- Task requirements -
Copy out the stretch of the records from the line containing "Commercial Floor Maintenance" through the end of the records, with both ends included and the wording unchanged.

- Dataset excerpts -
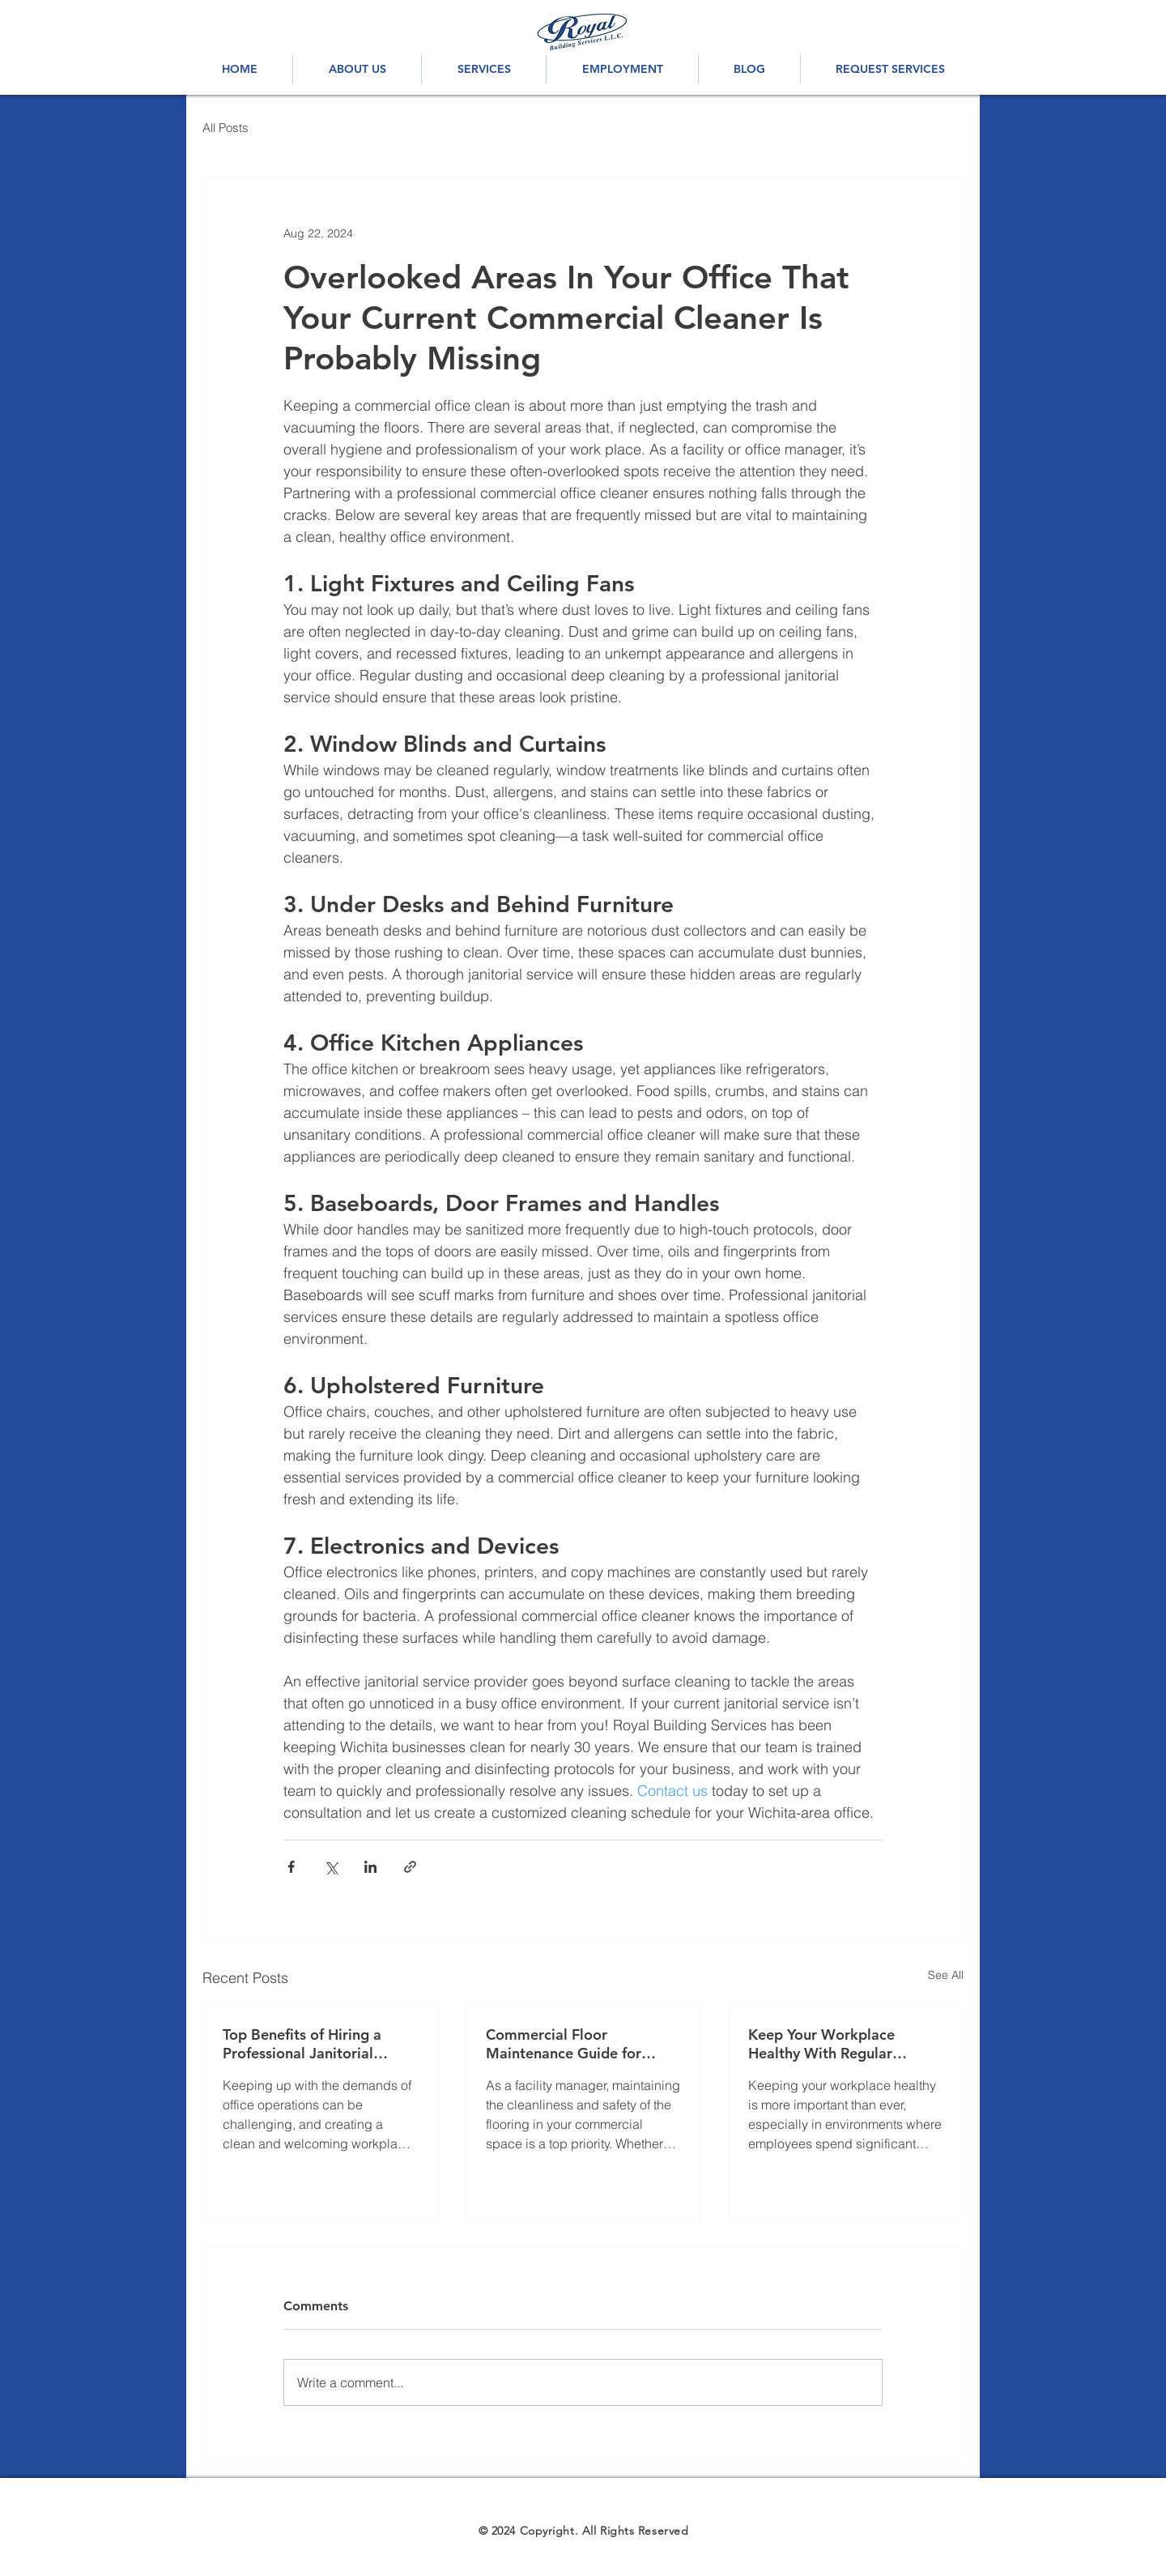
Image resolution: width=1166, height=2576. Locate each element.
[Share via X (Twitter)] (330, 1866)
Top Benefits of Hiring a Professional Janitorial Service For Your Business (308, 2043)
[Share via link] (410, 1866)
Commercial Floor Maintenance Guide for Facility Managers (563, 2043)
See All (946, 1975)
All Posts (225, 127)
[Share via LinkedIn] (370, 1866)
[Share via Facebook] (291, 1866)
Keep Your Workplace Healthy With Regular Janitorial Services (821, 2043)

- Task output -
Commercial Floor Maintenance Guide for Facility Managers (563, 2043)
See All (946, 1975)
All Posts (225, 127)
[Share via LinkedIn] (370, 1866)
[Share via Facebook] (291, 1866)
Keep Your Workplace Healthy With Regular Janitorial Services (821, 2043)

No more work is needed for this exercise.